Entries for locating words and elements
━━━━━━━━━━

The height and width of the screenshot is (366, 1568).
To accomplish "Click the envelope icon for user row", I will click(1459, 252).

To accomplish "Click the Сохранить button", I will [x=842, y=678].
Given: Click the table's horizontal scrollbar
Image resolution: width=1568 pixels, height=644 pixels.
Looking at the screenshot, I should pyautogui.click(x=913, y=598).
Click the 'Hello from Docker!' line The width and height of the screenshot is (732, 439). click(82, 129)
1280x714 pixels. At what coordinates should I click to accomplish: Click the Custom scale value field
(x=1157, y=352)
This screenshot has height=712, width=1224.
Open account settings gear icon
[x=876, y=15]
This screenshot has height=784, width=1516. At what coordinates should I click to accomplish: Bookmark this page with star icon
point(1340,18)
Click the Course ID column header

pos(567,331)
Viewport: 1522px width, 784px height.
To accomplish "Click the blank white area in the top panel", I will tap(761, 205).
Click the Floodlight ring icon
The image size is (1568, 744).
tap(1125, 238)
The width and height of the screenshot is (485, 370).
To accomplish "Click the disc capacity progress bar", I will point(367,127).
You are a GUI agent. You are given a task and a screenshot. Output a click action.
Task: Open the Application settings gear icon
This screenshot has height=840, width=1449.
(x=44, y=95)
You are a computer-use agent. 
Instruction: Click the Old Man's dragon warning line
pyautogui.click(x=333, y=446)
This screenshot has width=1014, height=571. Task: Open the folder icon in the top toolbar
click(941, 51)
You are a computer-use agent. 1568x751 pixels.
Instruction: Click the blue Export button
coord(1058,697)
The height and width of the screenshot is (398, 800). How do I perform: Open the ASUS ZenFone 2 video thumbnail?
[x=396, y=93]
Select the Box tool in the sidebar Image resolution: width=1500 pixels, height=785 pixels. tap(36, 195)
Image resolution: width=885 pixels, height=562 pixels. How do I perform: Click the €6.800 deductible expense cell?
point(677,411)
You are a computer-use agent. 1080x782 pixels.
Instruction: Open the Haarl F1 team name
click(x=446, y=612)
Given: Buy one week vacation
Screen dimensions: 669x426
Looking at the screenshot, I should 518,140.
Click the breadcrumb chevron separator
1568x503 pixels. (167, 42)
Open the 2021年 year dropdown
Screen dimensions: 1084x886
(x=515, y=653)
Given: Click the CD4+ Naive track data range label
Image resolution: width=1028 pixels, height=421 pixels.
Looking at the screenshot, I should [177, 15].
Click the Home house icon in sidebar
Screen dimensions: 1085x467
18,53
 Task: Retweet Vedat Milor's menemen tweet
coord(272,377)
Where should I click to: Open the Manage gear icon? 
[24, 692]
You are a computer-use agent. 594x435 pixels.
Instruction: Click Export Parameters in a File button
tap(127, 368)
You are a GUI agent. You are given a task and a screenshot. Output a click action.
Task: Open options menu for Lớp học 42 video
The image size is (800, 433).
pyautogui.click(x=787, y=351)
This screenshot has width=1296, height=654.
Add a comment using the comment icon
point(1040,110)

━━━━━━━━━━

### YOUR INSTRUCTIONS
Copy every line of the listing above exactly as it appears, from first to last.

### THE ANSWER
The height and width of the screenshot is (366, 1568).
To accomplish "Click the envelope icon for user row", I will click(1459, 252).

To accomplish "Click the Сохранить button", I will [x=842, y=678].
Given: Click the table's horizontal scrollbar
Image resolution: width=1568 pixels, height=644 pixels.
Looking at the screenshot, I should pyautogui.click(x=913, y=598).
Click the 'Hello from Docker!' line The width and height of the screenshot is (732, 439). click(82, 129)
1280x714 pixels. At what coordinates should I click to accomplish: Click the Custom scale value field
(x=1157, y=352)
This screenshot has height=712, width=1224.
Open account settings gear icon
[x=876, y=15]
This screenshot has height=784, width=1516. At what coordinates should I click to accomplish: Bookmark this page with star icon
point(1340,18)
Click the Course ID column header

pos(567,331)
Viewport: 1522px width, 784px height.
To accomplish "Click the blank white area in the top panel", I will tap(761, 205).
Click the Floodlight ring icon
The image size is (1568, 744).
tap(1125, 238)
The width and height of the screenshot is (485, 370).
To accomplish "Click the disc capacity progress bar", I will point(367,127).
You are a GUI agent. You are given a task and a screenshot. Output a click action.
Task: Open the Application settings gear icon
This screenshot has height=840, width=1449.
(x=44, y=95)
You are a computer-use agent. 
Instruction: Click the Old Man's dragon warning line
pyautogui.click(x=333, y=446)
This screenshot has width=1014, height=571. Task: Open the folder icon in the top toolbar
click(941, 51)
You are a computer-use agent. 1568x751 pixels.
Instruction: Click the blue Export button
coord(1058,697)
The height and width of the screenshot is (398, 800). How do I perform: Open the ASUS ZenFone 2 video thumbnail?
[x=396, y=93]
Select the Box tool in the sidebar Image resolution: width=1500 pixels, height=785 pixels. tap(36, 195)
Image resolution: width=885 pixels, height=562 pixels. How do I perform: Click the €6.800 deductible expense cell?
point(677,411)
You are a computer-use agent. 1080x782 pixels.
Instruction: Open the Haarl F1 team name
click(x=446, y=612)
Given: Buy one week vacation
Screen dimensions: 669x426
Looking at the screenshot, I should 518,140.
Click the breadcrumb chevron separator
1568x503 pixels. (167, 42)
Open the 2021年 year dropdown
Screen dimensions: 1084x886
(x=515, y=653)
Given: Click the CD4+ Naive track data range label
Image resolution: width=1028 pixels, height=421 pixels.
Looking at the screenshot, I should [177, 15].
Click the Home house icon in sidebar
Screen dimensions: 1085x467
18,53
 Task: Retweet Vedat Milor's menemen tweet
coord(272,377)
Where should I click to: Open the Manage gear icon? 
[24, 692]
You are a computer-use agent. 594x435 pixels.
Instruction: Click Export Parameters in a File button
tap(127, 368)
You are a GUI agent. You are given a task and a screenshot. Output a click action.
Task: Open options menu for Lớp học 42 video
The image size is (800, 433).
pyautogui.click(x=787, y=351)
This screenshot has width=1296, height=654.
Add a comment using the comment icon
point(1040,110)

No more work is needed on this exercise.